Jörg Gülden (1944 - 2009)
Wenige Tage vor der Veröffentlichung seines neuen Buchs für den Hannibal Verlag, "Woodstock - Wunder oder Waterloo?", starb Jörg Gülden am 8. Mai 2009 im Alter von 64 Jahren.
Ein Nachruf von Manfred Gillig-Degrave
Er war ein ganz Großer - von Statur wie auch im übertragenen Sinne. In den Redaktionsräumen von Deutschlands bester Musikzeitschrift "Sounds" am feinen Mittelweg in Hamburg überragte er in den frühen Siebzigern jeden Kollegen; seine Cowboystiefel trugen zusätzlich zum optischen Eindruck bei. Neben Schreibtisch und Schreibmaschine war die elektrische Gitarre, auf der er zwischendurch gern spielte, der Blickfang in seinem Büro. Und natürlich die diversen Stapel von Langspielplatten. Jörg Gülden liebte die Musik, und er verstand es meisterhaft darüber zu schreiben. Wenn es um kalifornische Bands von den Eagles bis zu Souther Hillman Furay oder um britischen Pubrock von den Kursaal Flyers bis hin zu Mickey Jupp oder Brinsley Schwarz ging, war er in seinem Element. Und wenn er von etwas begeistert war, dann musste die Welt davon erfahren, und er sorgte dafür, dass seine Leser nicht nur Fakten, Fakten, Fakten vorgesetzt bekamen, sondern dabei auch noch bestens unterhalten wurden. Denn der gebürtige Paderborner hatte den US-Autor Hunter S. Thompson ("Furcht und Schrecken in Las Vegas") als Vorbild und bediente sich nicht von ungefähr des Pseudonyms Dr. Gonzo. Legendär waren die Verrisse von Dr. Gonzo in ein, zwei bissigen Sätzen - was ham wir gelacht.

▶ Aufgaben
[a] Entscheiden Sie bei jeder der folgenden Aussagen, ob sie mit dem Nachruf auf Jörg Gülden übereinstimmt. Antworten Sie jeweils mit Ja oder Nein und zitieren Sie die ausschlaggebende Stelle aus dem Nachruf wörtlich: (i) Jörg Gülden starb im Alter von 64 Jahren. (ii) Jörg Gülden stammte aus Hamburg. (iii) Jörg Gülden schrieb unter dem Pseudonym Dr. Gonzo.
[b] Führen Sie den Nachruf auf Jörg Gülden im Anschluss an dessen letzten Satz fort.

▶ Rohdaten

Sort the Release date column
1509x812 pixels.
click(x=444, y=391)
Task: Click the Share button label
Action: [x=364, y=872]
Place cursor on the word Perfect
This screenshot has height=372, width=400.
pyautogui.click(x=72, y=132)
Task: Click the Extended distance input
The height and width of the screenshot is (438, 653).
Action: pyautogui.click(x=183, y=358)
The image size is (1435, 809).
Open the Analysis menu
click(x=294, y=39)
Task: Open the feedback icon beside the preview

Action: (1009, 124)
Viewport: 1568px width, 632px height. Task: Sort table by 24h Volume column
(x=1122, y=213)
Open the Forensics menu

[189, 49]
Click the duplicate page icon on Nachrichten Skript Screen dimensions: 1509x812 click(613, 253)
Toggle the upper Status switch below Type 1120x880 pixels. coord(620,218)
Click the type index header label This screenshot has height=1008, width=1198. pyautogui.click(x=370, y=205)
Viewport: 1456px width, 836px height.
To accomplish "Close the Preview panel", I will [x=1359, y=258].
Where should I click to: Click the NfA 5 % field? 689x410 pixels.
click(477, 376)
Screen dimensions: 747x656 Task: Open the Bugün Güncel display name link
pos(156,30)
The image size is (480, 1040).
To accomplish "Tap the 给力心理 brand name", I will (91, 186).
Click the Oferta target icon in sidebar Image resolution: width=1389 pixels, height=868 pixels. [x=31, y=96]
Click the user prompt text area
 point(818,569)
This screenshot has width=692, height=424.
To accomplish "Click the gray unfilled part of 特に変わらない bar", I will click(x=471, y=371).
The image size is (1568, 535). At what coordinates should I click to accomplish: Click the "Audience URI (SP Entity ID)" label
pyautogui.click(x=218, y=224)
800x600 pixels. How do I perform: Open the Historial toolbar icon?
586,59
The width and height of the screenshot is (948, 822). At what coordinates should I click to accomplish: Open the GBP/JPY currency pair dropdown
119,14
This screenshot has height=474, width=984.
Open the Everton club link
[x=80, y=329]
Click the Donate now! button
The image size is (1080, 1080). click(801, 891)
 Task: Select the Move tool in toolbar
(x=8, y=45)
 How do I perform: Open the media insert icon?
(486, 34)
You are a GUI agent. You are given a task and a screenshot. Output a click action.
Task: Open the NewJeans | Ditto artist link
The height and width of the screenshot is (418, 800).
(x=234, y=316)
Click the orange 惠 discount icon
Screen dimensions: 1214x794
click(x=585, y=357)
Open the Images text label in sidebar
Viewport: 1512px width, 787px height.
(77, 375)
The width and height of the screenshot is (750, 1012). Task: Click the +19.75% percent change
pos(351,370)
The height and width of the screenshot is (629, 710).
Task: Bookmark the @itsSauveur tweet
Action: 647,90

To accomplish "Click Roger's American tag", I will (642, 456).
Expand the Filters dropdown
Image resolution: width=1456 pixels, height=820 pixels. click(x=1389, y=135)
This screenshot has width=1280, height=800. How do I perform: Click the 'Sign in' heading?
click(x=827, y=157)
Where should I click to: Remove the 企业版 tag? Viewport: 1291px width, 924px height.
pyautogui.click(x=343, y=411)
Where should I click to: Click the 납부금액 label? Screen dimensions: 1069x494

▶ Lösungen
[a]
(i) Ja – „starb Jörg Gülden am 8. Mai 2009 im Alter von 64 Jahren“
(ii) Nein – „der gebürtige Paderborner“
(iii) Ja – „bediente sich nicht von ungefähr des Pseudonyms Dr. Gonzo“

[b]
Lachen konnte man oft mit Jörg. Er war ein sonniges Gemüt, ein Optimist; er war herzlich, witzig, offen und vertrauenswürdig. Und wie er reden konnte! Im Grunde war er kein Autor, sondern ein Geschichtenerzähler, und selbst wenn manchmal ein bisschen zu viel Dampf in der Plauderei war - es war stets ein Vergnügen, ihm zuzuhören.
Ihm verdanke ich vermutlich, dass ich nicht Diplombiologe wurde. Denn mit Krautrock oder deutscher Synthesizermusik hatte er damals nichts am Hut. Die Veröffentlichungen aus dieser Ecke schickte er einmal im Monat dem freien Mitarbeiter Manfred Gillig, seitdem der sich wohlwollend mit dem Debütalbum der Gruppe Wallenstein befasst und sich auch als Eleve der "Berliner Schule der Elektronik" von Tangerine Dream, Ash Ra Tempel und Konsorten geoutet hatte. Und so nahm vieles seinen Lauf.
Jörg Gülden schrieb indes nicht immer nur über Musik: Eine Sternstunde für "Sounds" war zum Beispiel sein Gonzo-Reisebericht von einem Pauschaltrip nach Mallorca. Mit Texten wie diesem war er ein Vorbild.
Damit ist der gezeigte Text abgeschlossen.